En Él hallamos todo lo que el ser humano busca de otras maneras e incompletas:

- Sentido de pertenencia: como parte de los redimidos.
- El ejemplo a imitar: Cristo.
- La aceptación: comprendemos y sentimos cuál es nuestro verdadero valor al hacer las paces con Dios tras recibir su perdón por el sacrificio expiatorio en la cruz.
- El sentido de trascendencia: nuestra existencia cobra sentido, comprendemos nuestra propia inmortalidad y nuestro lugar dentro de la eternidad.

Seamos tajantes
Para que esta sociedad decadente te ame en el presente y te recuerde como alguien grande tras tu partida de este mundo, basta con que adoptes su forma de pensar, de sentir y de actuar. Hemos visto la manera en que la inmensa mayoría lo lleva a cabo. Lo único que hacen es “correr tras el viento” (Ec. 1:14).
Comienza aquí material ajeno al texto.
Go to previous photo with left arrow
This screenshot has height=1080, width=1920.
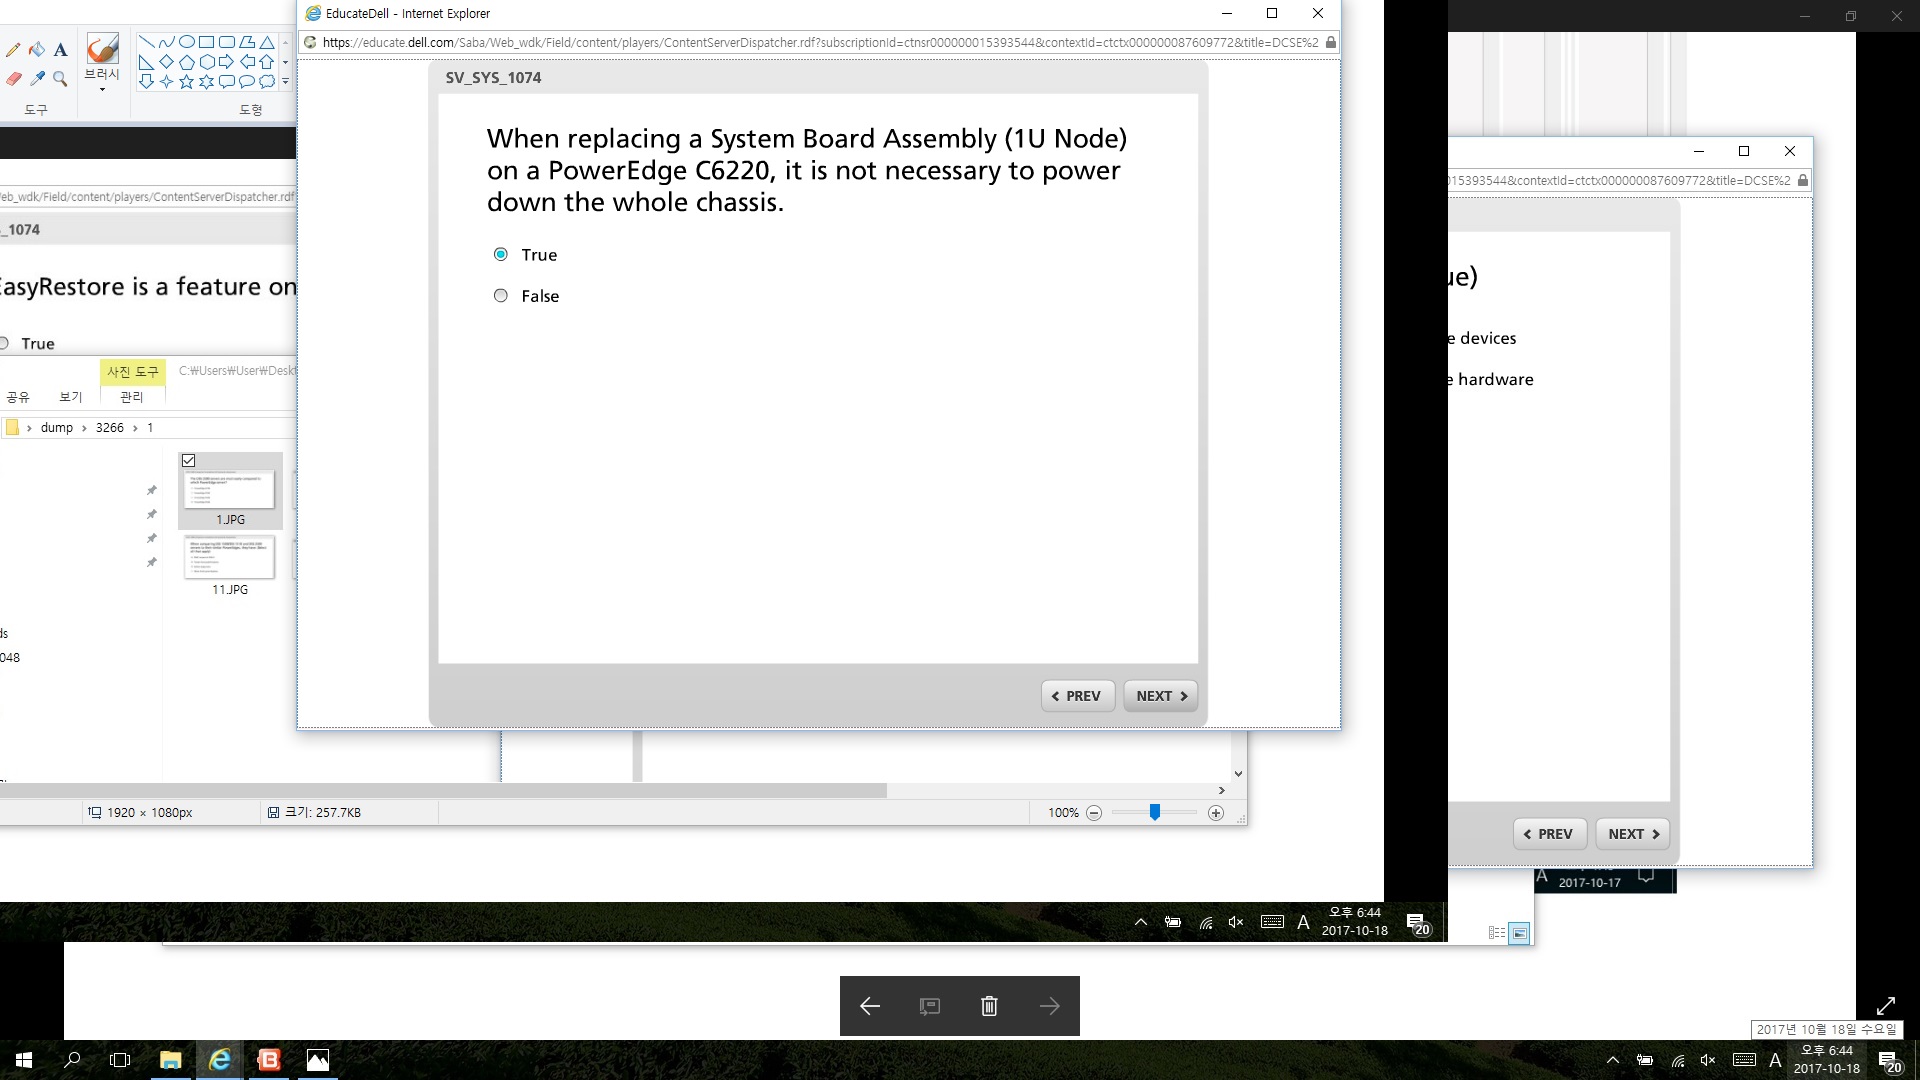(870, 1006)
Todos ellos olvidan que si respiran cada segundo de sus vidas es porque su Hacedor así lo permite –y hasta que lo permita, ni un segundo más ni un segundo menos- y es a Él a quien deberían servir, en lugar de fabricarse modernos becerros de oro.
Para que no caigamos en la trampa que hay a nuestro alrededor, recordemos las palabras de Juan: “No améis al mundo, ni las cosas que están en el mundo. Si alguno ama al mundo, el amor del Padre no está en él. Porque todo lo que hay en el mundo, los deseos de la carne, los deseos de los ojos, y la vanagloria de la vida, no proviene del Padre, sino del mundo. Y el mundo pasa, y sus deseos; pero el que hace la voluntad de Dios permanece para siempre” (1 Jn. 2:15-17).
La verdadera trascendencia es hacer la voluntad de Dios en la Tierra, seas valorado por ello o no, para que, cuando llegue el momento de estar en su presencia, te diga: “Bien, buen siervo y fiel; sobre poco has sido fiel, sobre mucho te pondré; entra en el gozo de tu señor” (Mt. 25:21). El reconocimiento del mundo no sirve absolutamente de nada –incluso es un severa señal de alarma- si en el momento de la verdad Dios te dice: “Apartaos de mí, malditos, al fuego eterno preparado para el diablo y sus ángeles” (Mt. 25:41).
¿Preferimos que nuestro nombre destaque y sea famoso entre los seres humanos que triunfan con sus propios valores ante los ojos humanos pero están alejados de Dios, o que esté escrito en el Libro de la vida aunque este mundo nos aborrezca? (cf. Ap. 21:17; Jn. 15:18).


[1] Swindoll, Charles. José. Mundo Hispano. Pág. 126-127.